##### RECORDS SHOWN

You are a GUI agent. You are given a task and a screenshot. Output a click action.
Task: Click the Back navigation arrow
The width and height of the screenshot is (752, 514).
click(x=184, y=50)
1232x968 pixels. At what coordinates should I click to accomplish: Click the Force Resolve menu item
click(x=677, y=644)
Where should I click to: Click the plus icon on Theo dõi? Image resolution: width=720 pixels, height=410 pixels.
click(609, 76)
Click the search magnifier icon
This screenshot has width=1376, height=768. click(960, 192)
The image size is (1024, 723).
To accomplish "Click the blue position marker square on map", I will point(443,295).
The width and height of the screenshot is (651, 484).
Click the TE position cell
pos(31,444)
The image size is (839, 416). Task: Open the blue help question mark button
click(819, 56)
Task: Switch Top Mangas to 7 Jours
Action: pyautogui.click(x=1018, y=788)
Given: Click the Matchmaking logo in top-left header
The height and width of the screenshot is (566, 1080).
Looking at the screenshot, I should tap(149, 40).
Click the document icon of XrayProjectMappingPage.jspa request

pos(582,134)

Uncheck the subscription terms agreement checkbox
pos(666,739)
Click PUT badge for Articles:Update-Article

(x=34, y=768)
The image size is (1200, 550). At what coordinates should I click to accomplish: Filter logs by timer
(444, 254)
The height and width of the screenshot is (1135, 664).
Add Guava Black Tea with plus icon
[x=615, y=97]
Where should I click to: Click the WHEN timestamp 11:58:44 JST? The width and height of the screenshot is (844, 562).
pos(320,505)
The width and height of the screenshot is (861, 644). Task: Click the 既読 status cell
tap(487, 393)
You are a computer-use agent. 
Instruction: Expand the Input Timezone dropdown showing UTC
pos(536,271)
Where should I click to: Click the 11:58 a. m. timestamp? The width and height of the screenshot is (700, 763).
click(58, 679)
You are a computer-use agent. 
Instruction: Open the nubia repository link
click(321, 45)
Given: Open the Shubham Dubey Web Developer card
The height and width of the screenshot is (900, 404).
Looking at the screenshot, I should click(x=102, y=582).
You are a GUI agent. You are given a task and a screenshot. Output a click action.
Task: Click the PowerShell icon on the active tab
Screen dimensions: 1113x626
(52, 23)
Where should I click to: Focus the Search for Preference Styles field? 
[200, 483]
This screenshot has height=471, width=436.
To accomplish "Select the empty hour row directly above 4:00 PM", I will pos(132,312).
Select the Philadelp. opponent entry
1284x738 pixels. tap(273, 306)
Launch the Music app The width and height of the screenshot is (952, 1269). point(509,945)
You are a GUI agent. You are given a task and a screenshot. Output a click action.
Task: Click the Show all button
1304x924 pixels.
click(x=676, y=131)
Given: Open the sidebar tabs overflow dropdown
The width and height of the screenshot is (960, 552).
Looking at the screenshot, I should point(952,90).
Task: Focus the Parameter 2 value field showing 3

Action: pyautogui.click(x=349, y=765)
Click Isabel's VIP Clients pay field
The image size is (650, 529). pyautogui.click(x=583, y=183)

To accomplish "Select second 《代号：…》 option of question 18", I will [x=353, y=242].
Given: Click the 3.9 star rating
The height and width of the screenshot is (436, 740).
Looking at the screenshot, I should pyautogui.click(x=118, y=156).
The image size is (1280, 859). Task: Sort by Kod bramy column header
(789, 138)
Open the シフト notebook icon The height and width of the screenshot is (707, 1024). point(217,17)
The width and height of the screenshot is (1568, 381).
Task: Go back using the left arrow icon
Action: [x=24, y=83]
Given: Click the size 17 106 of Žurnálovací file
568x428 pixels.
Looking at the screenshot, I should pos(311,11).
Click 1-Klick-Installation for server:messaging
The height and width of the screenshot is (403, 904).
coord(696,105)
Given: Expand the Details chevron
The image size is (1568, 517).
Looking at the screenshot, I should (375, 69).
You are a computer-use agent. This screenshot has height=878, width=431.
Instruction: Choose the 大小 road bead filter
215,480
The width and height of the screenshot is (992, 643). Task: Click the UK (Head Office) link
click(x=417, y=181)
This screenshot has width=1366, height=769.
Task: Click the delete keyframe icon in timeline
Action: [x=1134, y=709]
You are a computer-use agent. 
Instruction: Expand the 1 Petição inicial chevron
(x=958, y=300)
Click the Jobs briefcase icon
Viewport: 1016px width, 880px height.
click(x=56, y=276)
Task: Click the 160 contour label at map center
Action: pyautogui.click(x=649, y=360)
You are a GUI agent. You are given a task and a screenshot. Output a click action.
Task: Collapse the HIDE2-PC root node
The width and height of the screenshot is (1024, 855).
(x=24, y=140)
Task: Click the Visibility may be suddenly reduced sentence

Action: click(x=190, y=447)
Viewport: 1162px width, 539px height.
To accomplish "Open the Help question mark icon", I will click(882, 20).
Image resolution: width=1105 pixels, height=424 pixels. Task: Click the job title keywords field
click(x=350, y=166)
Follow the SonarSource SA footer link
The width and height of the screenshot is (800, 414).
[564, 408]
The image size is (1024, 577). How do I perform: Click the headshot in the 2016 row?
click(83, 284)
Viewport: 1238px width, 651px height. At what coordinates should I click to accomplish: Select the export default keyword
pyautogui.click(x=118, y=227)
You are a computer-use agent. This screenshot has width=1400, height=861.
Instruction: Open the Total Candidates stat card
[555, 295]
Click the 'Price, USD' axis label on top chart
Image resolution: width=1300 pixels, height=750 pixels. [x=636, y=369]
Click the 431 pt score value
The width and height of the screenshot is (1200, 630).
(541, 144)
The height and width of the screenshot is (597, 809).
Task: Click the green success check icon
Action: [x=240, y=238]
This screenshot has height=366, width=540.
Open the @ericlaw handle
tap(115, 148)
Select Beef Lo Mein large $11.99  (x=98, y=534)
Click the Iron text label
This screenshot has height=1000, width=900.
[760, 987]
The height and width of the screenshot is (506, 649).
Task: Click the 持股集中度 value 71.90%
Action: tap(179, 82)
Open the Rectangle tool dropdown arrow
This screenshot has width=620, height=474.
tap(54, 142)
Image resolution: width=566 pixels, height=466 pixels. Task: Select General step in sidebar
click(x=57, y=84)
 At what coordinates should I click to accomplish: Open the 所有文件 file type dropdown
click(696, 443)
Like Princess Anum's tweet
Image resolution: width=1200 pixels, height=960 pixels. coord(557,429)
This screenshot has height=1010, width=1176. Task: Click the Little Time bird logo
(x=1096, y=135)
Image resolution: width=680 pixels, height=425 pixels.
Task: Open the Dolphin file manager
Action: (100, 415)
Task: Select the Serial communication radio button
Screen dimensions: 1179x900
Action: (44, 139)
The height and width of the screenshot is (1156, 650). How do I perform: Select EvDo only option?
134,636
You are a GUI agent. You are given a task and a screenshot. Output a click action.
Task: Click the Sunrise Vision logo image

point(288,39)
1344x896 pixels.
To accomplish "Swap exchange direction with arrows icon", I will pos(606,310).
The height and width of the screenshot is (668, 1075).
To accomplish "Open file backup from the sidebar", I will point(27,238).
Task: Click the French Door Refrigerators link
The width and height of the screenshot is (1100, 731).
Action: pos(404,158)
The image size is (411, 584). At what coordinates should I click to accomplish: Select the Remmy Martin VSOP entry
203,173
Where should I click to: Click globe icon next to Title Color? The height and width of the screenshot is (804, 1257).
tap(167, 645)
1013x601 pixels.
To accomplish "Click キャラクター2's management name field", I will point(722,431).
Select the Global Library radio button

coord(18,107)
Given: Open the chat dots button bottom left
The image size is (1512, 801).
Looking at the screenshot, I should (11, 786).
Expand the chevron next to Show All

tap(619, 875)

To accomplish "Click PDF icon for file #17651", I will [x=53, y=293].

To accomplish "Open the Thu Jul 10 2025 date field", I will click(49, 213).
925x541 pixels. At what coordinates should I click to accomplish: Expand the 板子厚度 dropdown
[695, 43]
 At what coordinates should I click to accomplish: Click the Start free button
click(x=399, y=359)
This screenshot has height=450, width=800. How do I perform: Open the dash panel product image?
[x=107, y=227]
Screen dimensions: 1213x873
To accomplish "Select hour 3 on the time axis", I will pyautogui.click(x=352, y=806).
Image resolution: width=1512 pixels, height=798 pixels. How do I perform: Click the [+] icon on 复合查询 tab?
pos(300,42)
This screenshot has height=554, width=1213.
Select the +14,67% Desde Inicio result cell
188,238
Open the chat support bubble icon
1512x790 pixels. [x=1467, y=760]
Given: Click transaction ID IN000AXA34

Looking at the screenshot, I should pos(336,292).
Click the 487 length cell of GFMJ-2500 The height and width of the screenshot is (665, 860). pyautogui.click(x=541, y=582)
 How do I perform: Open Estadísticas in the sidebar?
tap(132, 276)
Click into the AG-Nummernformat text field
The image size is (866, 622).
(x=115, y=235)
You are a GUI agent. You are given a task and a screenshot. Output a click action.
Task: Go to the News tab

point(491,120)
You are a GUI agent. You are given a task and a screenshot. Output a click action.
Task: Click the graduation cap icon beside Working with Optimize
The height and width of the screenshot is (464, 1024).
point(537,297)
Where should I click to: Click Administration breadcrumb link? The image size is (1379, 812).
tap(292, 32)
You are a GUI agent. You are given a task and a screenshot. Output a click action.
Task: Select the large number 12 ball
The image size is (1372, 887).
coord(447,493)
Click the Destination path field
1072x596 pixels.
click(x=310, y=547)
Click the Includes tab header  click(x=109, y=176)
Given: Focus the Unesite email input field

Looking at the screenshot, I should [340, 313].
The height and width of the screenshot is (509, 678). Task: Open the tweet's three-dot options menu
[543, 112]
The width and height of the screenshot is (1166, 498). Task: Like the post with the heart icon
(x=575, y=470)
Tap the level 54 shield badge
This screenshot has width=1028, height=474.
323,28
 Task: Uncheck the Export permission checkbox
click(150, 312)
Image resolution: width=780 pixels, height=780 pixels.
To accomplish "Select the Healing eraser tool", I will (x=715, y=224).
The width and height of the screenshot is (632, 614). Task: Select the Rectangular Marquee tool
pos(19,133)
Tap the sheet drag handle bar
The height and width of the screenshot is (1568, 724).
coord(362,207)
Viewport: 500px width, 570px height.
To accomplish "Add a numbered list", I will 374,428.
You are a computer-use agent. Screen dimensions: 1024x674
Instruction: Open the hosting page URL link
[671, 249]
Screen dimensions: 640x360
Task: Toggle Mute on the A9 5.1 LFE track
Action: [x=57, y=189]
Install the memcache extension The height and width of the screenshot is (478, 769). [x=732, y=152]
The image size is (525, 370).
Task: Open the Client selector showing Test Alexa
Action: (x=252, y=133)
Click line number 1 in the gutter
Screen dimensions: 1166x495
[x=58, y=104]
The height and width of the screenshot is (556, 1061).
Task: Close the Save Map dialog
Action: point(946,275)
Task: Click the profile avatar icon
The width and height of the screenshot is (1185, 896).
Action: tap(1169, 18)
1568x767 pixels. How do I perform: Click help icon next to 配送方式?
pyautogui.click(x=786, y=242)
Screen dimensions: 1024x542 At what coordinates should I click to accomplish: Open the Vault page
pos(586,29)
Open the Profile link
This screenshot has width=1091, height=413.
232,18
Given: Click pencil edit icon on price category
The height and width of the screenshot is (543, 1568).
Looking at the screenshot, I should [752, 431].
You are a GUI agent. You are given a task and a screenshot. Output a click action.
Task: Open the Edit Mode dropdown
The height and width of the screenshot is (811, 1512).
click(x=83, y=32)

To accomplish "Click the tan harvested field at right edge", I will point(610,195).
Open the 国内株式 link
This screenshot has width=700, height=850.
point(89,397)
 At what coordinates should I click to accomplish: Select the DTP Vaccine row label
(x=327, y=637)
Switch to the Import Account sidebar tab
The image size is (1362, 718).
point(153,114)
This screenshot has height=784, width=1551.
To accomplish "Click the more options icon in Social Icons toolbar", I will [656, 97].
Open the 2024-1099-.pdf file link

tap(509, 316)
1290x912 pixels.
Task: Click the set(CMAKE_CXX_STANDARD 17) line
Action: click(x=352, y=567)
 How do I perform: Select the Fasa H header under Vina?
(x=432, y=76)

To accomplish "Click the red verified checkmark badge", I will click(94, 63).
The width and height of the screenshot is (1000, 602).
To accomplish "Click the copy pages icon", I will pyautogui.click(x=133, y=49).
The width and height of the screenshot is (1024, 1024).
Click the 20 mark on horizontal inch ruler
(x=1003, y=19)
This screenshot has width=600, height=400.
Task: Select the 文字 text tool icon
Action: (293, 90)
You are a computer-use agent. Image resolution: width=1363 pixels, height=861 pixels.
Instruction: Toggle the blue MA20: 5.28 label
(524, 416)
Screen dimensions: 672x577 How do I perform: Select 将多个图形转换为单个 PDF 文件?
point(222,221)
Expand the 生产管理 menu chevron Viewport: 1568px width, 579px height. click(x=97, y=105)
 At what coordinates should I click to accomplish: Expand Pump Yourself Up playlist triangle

##########

The word "hour" may appear in several lines of the data; copy every line where it does.

* [SOLUTION TO THE PROBLEM]:
To accomplish "Select the empty hour row directly above 4:00 PM", I will pos(132,312).
To accomplish "Select hour 3 on the time axis", I will pyautogui.click(x=352, y=806).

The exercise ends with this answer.